Entity-Attribute-Value model (EAV)
When creating an Entity-Attribute-Value database design, the idea is to recognize which entities require a scalable list of attributes (properties), and to create metatables for those attributes. The basic tables needed are Entity, Attribute and Value in the simplest form. The design can be extended to your needs.
To describe what a metatable means in this sense, we can take a look at an example scenario where we need to describe different products (with generic properties) and keep data about items of those product-types in the database.
Example of an EAV model
The generic entity we need is the Product. Instead of having a Product table that, with a constant set of columns, represents actual products, we can create a ProductDefinitions table. This table will contain only the columns needed to define a product type, rather than columns that define actual instances of that product.
Next, we need a scalable set of Product attributes. These attributes could be shared among different products, but for the sake of keeping it ’simple’, let’s assume that each product has its own attributes.
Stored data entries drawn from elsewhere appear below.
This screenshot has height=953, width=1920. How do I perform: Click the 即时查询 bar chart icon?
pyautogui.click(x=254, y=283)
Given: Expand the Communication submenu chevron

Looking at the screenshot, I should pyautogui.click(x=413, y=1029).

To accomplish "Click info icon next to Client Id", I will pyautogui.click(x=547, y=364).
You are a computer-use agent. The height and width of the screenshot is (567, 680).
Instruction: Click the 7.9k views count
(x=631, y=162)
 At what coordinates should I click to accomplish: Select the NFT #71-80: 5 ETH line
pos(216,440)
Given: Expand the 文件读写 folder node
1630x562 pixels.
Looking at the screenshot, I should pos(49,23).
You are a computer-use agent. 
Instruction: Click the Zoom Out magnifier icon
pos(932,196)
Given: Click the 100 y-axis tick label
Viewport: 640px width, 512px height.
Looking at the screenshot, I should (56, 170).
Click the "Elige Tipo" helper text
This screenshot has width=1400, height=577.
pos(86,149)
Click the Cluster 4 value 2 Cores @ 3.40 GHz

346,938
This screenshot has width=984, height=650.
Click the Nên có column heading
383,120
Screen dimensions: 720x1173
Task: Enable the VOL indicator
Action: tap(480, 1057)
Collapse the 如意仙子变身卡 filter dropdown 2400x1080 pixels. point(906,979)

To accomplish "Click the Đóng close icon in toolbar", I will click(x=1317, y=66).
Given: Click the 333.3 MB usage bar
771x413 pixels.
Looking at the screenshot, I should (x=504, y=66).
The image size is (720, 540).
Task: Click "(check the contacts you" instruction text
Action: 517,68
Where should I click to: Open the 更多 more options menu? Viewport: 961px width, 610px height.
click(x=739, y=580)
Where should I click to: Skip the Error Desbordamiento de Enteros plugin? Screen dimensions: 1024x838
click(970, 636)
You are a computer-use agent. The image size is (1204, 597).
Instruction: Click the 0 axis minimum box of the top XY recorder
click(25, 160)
Each attribute contains the fixed columns for properties that are needed for its definition.
Now that we have tables that describe the Product “class” with a scalable set of attributes, we need the tables to keep the actual data.
Let’s name the main table the Items table. This table shouldn’t contain much more than an Id and a reference to a ProductDefinition, basically describing a class-instance sort of a relationship.
All other property values of an Item should exist as separate objects, in the form of a Value table. And it is this soon that things can get a bit ugly…
When defining ProductAttributes, we’ll probably come to the realization that an attribute needs to have a data type. The system will need to know whether the product attribute should behave like an integer, decimal, bool, string, datetime or some – perhaps also generic – value from a defined finite set (defined in some other table). To keep things generic, let’s create an AttributeTypes table.
Now that we have the attribute types defined, we can create an ItemValues table (or tables), which will hold the values for each Item. There are different approaches and none of them are, unfortunately, particularly appealing:
1. Make a single string (varchar) column for holding any kind of data type, then save the data as JSON or some other similar format.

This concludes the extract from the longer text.